Бедные сапиенсы

«Я, конечно, презираю отечество мое с головы до ног, но мне досадно, если иностранец разделяет со мной это чувство».

Александр Пушкин


«Если Евтушенко против колхозов, то я – за"

Иосиф Бродский



Проглядывая на сон грядущий фейсбучную ленту новостей, наткнулся на любопытный текст и еще более любопытную полемику. Текст принадлежал некоему Крылову и касался современного искусства. 

Имя это ничего мне не говорило, но сам текст, несмотря на некоторую экстравагантность изложения, показался мне вполне адекватным по отношению ко многим направлениям этого искусства. К тому же автора поддержала Алла Боссарт, с которой я очень кратко (хоть и не коротко) знаком и мнение которой высоко ценю.

Но следом…

Следом шла полемика.

Из нее я узнал, что этот Крылов – фашист или вроде того.

Так написал оппонент Аллы Боссарт Дмитрий Врубель. Он напомнил, что точно такие же взгляды на современное искусство разделял Геббельс, называя это искусство дегенеративным.

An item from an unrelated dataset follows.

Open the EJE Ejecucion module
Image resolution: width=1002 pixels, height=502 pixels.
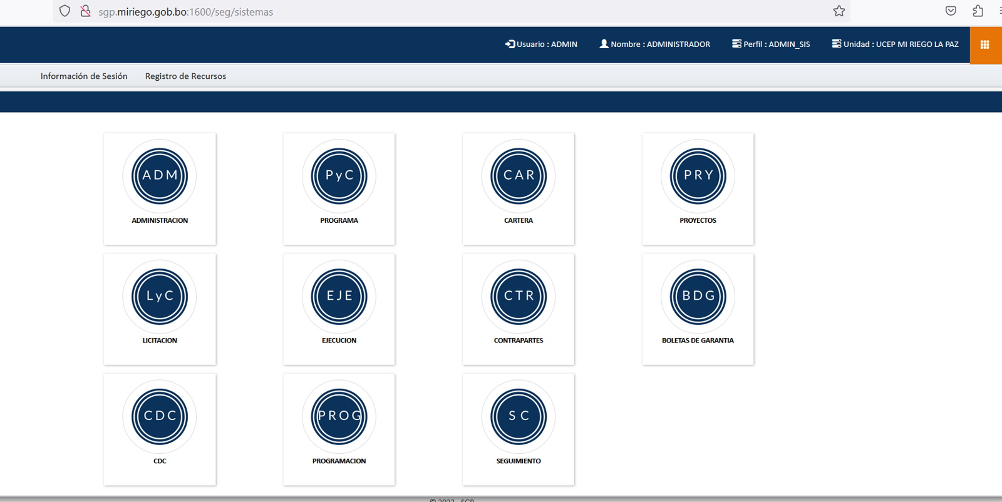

Другой радетель современного искусства Юрий Альберт в пандан с дегенеративным искусством по Геббельсу тут же вспомнил о сумбуре вместо музыки по Жданову.

Так что творческий дуэт предъявил нашему, так сказать, образованному сословию, посещающему художественные галереи и концертные залы, две самые страшные страшилки, какими только можно напугать ценителя прекрасного.

Из этого следовало, что тот, кому не нравится современное искусство, сами понимаете кто.

Охота вам оказаться в одной компании с этими отвратительными гонителями и притеснителями?…

Любители новизны могли бы и не извлекать на свет божий имена Геббельса и Жданова. У нас достаточно самых что ни на есть современных ревнителей старины: и православные активисты, и ряженые в папахах. Однако на роль пугал они еще не тянут. Конечно, дай им волю… Но пока административного ресурса у ряженых нет, так что приходится перебиваться старыми пугалами.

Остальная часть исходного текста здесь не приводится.